→ Exercise materials
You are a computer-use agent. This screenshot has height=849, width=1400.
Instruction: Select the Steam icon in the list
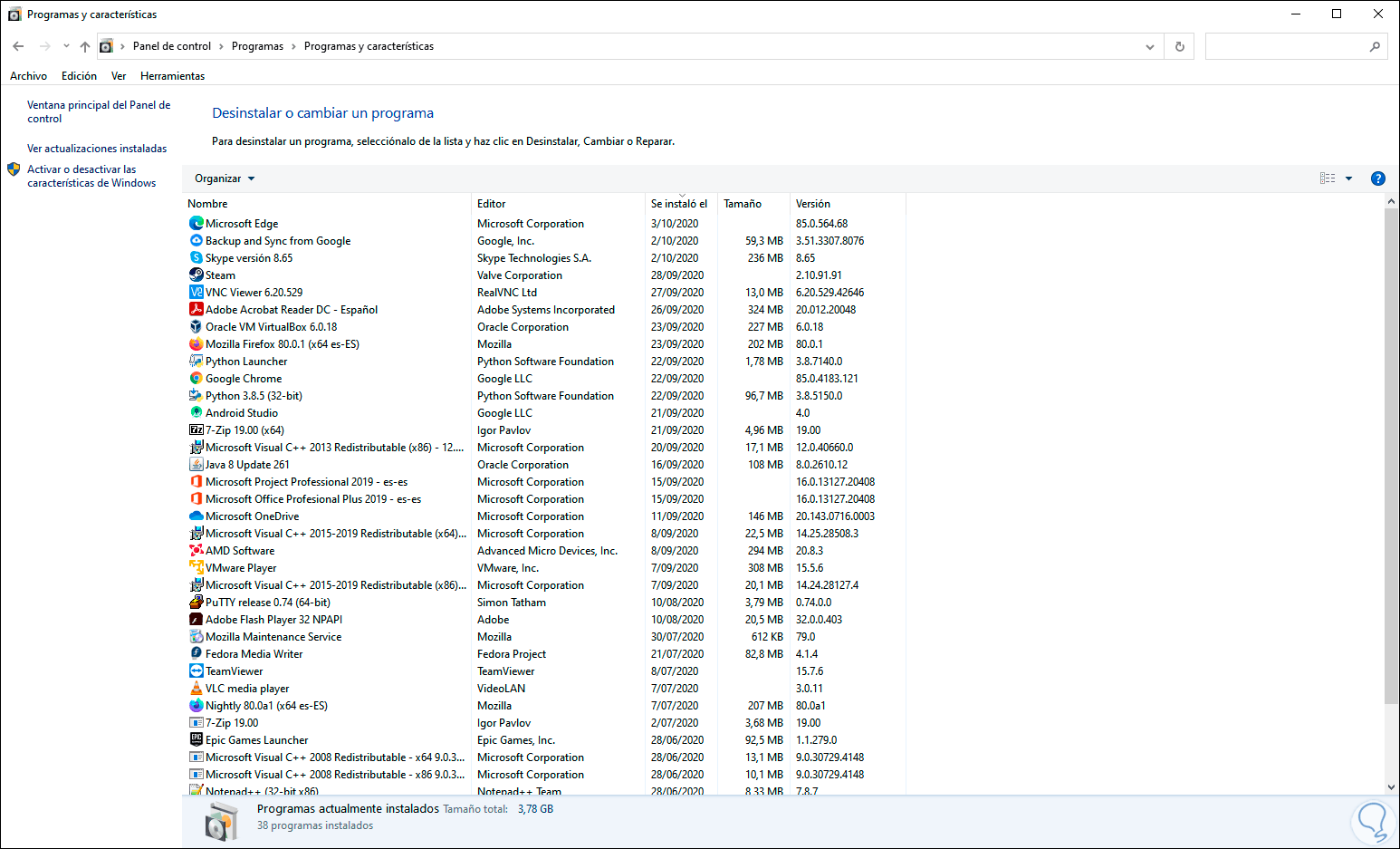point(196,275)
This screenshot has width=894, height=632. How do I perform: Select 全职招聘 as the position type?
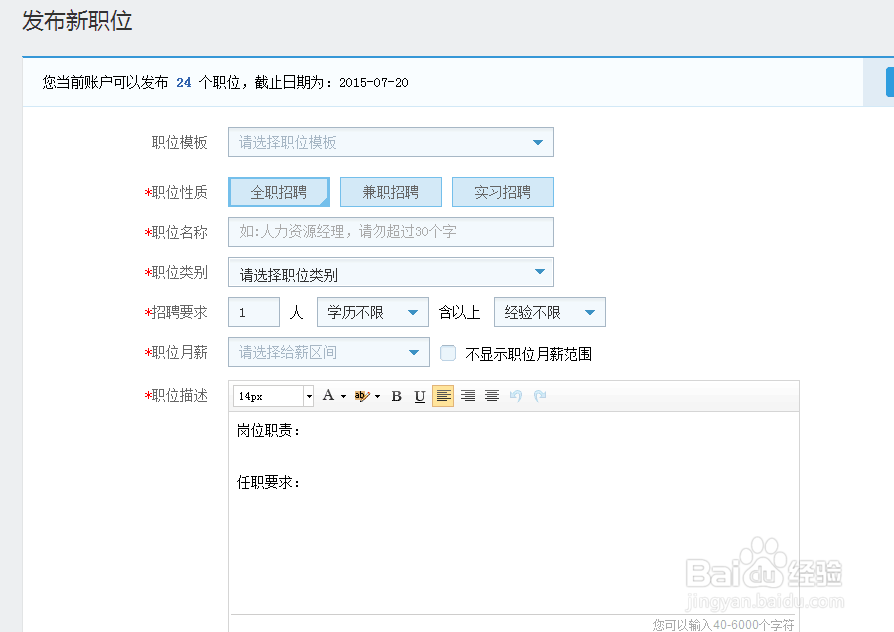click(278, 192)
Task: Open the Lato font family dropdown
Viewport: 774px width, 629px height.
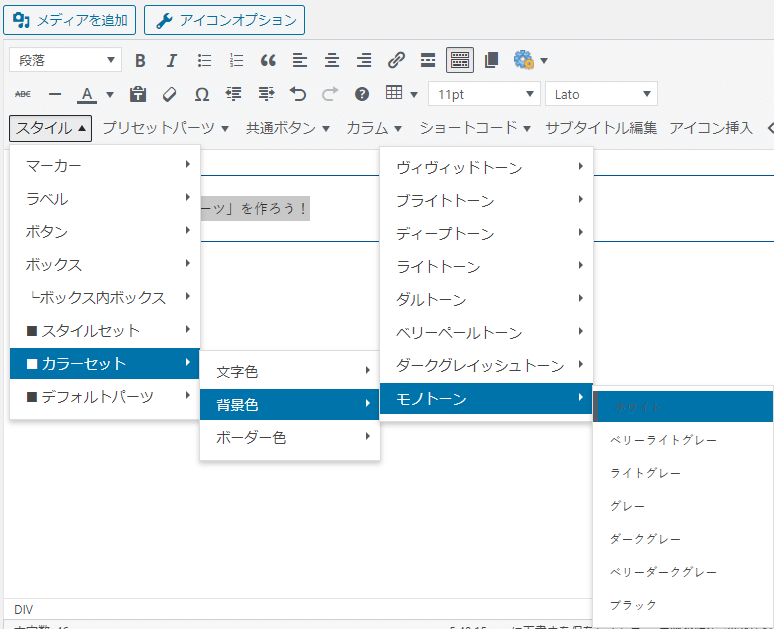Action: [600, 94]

==

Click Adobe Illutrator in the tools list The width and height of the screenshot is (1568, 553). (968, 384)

→ Problem statement
Only one stretch of the data is wanted: write out exactly the lines from the one holding "You are a computer-use" through the one holding "Task: Open the Lato font family dropdown", both included, without the pictures.

→ Answer area
You are a computer-use agent. This screenshot has height=849, width=1400.
Instruction: Select the Steam icon in the list
point(196,275)
This screenshot has width=894, height=632. How do I perform: Select 全职招聘 as the position type?
click(278, 192)
Task: Open the Lato font family dropdown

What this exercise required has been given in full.